3/29/2012 | By Carisa Chappell
Commercial real estate properties are continuing to recover their values despite headwinds preventing significant growth, according to Jeffrey Rogers, president of Integra Realty Resources (IRR), a real estate valuation, counseling and advisory firm.
In an interview with REIT.com, Rogers says the prospects for continued recovery are fragile, adding that a further downturn in the housing market or a worsening of the European debt crisis could stall recovery efforts in all sectors.
REIT.com: In your latest Viewpoint report, you mentioned that the value of real estate assets continued to recover in 2011. How do you think that commercial real estate property values will hold up in 2012, and can any momentum be sustained?
Jeffrey Rogers: Albeit recovery is slower in some parts of the country, commercial real estate continues to recover overall. Construction activity is still very low and certainly lower than the 25-year average for construction starts. However, vacancies are declining, and leasing is showing signs of life. Also providing a boost is pent-up demand. Most companies have been conservative for so long that any improved performance in their businesses will force demand. Most companies feel better about their businesses than the prior year, and that sentiment helps sustain the momentum.
REIT.com: What are some of the economic indicators that you are watching that may affect commercial real estate valuations?
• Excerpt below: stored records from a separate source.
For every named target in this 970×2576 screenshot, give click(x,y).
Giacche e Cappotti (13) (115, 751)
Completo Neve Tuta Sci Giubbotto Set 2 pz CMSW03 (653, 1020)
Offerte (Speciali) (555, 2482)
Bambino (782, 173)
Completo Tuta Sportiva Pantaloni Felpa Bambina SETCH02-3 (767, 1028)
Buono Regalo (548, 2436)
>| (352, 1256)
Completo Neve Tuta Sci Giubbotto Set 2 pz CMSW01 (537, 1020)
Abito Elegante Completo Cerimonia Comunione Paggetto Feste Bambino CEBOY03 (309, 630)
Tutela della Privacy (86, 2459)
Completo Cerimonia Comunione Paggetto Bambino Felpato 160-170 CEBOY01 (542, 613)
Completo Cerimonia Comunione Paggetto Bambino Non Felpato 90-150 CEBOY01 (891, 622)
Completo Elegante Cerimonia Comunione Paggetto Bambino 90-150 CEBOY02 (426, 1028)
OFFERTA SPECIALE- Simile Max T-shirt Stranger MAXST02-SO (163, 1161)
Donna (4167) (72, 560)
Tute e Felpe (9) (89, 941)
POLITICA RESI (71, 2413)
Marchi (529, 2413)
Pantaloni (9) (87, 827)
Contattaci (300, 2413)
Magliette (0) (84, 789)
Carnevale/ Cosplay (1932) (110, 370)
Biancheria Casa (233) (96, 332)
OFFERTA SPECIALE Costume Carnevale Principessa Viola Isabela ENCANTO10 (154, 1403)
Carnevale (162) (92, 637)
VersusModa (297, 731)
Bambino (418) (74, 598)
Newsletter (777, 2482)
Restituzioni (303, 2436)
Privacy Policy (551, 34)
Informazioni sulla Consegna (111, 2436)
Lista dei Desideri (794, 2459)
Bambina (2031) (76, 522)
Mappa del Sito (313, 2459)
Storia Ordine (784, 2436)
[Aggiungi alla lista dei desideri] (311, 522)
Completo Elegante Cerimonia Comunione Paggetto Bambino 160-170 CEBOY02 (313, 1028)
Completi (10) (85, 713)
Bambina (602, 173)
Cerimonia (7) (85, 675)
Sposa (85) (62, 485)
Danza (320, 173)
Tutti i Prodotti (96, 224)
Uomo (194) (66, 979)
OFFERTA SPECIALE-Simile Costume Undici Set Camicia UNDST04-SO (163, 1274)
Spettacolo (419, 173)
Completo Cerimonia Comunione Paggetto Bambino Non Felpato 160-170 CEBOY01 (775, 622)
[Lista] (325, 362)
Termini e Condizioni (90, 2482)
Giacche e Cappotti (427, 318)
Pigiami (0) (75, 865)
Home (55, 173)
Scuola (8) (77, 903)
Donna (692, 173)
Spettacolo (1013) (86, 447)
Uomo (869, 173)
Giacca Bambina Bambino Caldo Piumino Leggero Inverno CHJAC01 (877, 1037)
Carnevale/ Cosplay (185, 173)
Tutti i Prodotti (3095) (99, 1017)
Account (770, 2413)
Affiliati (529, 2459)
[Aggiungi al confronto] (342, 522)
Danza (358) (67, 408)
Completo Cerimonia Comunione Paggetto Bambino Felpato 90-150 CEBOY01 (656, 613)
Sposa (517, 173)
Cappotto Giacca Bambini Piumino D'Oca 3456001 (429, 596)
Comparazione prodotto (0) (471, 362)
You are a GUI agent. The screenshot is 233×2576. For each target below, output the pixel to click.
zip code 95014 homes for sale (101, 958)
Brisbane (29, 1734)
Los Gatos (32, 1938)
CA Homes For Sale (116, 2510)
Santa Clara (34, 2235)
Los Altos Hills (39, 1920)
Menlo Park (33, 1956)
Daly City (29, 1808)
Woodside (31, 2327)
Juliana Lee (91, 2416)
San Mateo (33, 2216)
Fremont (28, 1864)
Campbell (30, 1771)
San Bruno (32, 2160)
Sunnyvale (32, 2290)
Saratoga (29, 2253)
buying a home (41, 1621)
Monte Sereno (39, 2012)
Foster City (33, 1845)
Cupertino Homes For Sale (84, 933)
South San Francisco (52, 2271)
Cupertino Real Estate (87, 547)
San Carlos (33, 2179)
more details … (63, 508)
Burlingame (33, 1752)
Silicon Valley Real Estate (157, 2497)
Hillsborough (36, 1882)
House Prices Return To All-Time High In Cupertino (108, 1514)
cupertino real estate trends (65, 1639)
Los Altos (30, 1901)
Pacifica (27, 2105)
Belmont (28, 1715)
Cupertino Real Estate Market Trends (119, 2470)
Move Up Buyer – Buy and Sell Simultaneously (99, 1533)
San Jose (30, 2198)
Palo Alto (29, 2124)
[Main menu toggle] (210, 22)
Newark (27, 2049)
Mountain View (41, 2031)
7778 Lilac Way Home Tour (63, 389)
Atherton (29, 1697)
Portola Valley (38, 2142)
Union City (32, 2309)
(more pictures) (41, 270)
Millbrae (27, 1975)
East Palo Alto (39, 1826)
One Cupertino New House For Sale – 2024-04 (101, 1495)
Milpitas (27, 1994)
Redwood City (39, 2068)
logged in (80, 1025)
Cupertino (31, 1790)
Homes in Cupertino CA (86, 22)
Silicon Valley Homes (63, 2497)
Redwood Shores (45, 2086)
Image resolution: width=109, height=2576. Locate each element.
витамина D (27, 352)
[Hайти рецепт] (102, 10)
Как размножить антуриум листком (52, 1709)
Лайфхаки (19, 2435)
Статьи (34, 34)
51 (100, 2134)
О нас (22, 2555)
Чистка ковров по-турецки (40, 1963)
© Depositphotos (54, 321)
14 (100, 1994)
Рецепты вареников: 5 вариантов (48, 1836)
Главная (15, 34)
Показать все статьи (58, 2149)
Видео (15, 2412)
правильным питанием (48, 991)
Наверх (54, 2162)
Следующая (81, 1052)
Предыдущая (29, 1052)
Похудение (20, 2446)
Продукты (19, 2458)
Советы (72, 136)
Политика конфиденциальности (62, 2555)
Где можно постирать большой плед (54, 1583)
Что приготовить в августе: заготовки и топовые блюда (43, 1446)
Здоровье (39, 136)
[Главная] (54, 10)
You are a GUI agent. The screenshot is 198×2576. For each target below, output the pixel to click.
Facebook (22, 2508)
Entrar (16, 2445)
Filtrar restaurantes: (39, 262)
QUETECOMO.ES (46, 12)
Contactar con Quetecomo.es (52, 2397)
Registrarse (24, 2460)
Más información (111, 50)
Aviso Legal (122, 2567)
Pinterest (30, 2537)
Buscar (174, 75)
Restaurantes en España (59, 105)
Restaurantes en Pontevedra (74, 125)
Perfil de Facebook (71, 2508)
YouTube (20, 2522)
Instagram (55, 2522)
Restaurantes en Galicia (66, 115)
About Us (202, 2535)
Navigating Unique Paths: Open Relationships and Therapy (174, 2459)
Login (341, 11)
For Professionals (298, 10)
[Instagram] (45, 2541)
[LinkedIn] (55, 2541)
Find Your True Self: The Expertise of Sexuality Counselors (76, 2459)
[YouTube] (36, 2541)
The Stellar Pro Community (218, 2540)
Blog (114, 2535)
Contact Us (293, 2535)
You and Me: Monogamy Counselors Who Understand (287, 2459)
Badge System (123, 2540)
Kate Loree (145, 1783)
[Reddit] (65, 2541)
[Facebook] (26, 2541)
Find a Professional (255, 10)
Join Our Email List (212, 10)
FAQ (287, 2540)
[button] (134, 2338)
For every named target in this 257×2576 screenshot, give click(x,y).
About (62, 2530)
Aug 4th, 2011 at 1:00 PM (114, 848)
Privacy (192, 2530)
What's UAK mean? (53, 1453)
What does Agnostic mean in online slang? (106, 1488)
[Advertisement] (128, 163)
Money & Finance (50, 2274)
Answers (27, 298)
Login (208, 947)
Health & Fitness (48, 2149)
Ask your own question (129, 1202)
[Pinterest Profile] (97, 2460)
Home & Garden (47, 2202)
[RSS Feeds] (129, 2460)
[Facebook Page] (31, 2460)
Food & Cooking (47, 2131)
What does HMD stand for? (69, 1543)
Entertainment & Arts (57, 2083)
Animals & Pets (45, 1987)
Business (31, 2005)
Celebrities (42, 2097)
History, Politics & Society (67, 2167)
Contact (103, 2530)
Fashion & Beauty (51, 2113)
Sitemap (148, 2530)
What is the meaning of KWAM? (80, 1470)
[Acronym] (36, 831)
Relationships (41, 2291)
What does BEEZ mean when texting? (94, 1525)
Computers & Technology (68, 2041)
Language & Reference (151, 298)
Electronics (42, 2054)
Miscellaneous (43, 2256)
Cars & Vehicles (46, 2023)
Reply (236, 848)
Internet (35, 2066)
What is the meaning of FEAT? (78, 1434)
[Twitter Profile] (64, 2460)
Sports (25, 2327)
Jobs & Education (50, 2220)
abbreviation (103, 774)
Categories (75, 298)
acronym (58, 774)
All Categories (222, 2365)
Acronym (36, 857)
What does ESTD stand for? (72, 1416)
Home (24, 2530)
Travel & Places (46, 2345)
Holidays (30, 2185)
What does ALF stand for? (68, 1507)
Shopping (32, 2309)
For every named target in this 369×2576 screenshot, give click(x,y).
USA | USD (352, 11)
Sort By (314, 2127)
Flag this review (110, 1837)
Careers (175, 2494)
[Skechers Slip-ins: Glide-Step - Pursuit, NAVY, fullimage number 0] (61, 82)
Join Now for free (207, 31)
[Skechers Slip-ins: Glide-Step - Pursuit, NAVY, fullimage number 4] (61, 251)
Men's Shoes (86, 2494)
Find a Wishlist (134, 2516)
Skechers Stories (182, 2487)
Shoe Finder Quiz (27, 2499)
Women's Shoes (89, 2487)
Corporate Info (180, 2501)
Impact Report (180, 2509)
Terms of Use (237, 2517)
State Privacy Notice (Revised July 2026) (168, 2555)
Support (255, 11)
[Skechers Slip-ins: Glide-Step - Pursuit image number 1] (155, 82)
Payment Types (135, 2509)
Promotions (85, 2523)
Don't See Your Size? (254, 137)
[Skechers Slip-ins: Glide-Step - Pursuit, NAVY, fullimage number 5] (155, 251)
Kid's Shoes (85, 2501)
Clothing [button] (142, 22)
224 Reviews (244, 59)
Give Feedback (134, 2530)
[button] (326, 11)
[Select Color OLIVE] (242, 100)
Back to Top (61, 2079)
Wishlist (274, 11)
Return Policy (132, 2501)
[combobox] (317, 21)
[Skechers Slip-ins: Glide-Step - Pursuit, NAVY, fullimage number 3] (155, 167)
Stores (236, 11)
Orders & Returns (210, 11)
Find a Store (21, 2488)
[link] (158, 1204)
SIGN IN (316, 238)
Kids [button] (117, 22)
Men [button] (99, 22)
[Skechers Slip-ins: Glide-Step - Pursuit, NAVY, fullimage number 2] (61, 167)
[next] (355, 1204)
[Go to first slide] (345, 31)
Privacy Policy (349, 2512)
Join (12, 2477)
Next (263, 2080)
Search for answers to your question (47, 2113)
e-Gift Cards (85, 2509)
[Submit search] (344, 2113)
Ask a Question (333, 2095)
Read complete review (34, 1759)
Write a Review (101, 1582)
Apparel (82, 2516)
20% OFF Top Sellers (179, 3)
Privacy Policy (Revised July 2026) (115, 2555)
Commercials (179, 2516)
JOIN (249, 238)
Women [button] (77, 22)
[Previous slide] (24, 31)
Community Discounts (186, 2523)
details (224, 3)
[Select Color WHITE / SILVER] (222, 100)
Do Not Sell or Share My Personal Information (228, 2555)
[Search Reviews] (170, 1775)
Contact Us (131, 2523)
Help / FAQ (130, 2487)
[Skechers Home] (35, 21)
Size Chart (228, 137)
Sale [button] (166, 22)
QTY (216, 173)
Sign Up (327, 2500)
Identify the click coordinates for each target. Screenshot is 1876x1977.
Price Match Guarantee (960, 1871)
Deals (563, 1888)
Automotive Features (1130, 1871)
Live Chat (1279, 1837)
Rogers: We monitor and analyze a number of key economic indicators daily. Of course, the overall economy is a major key indicator. Factored into the strength of the economy are measures such as the unemployment rate, GDP, inflation, manufacturing activity and retail sales, just to name a few. Interest rates and bank lending policies are also very important and have a broad impact across the industry. Also, due to the severity of the most recent recession, government legislation is now more important than ever in our industry and must be monitored. This is not an exhaustive list, but some of the key metrics we watch, analyze and discuss daily.
REIT.com: With the multifamily sector having fully recovered, are there any other sectors that are close behind in terms of a more robust recovery?
Rogers: This really depends on what part of the country you are in, but generally speaking, the only property type which is keeping up with multifamily is medical office. In the 24-hour cities, hospitality has had a significant recovery, and in some submarkets of the major cities, office vacancies have declined significantly.
REIT.com: How about REITs specifically? What kind of shape would you say that they are in now as compared to last year this time?
Rogers: In 2011, REIT returns increased four times more than S&P. This type of performance attracts capital and is the reason REITs raised a record amount of capital ($52 billion) in 2011. REITs will again be big players in 2012, and we expect them to raise significant capital, outpacing 2011.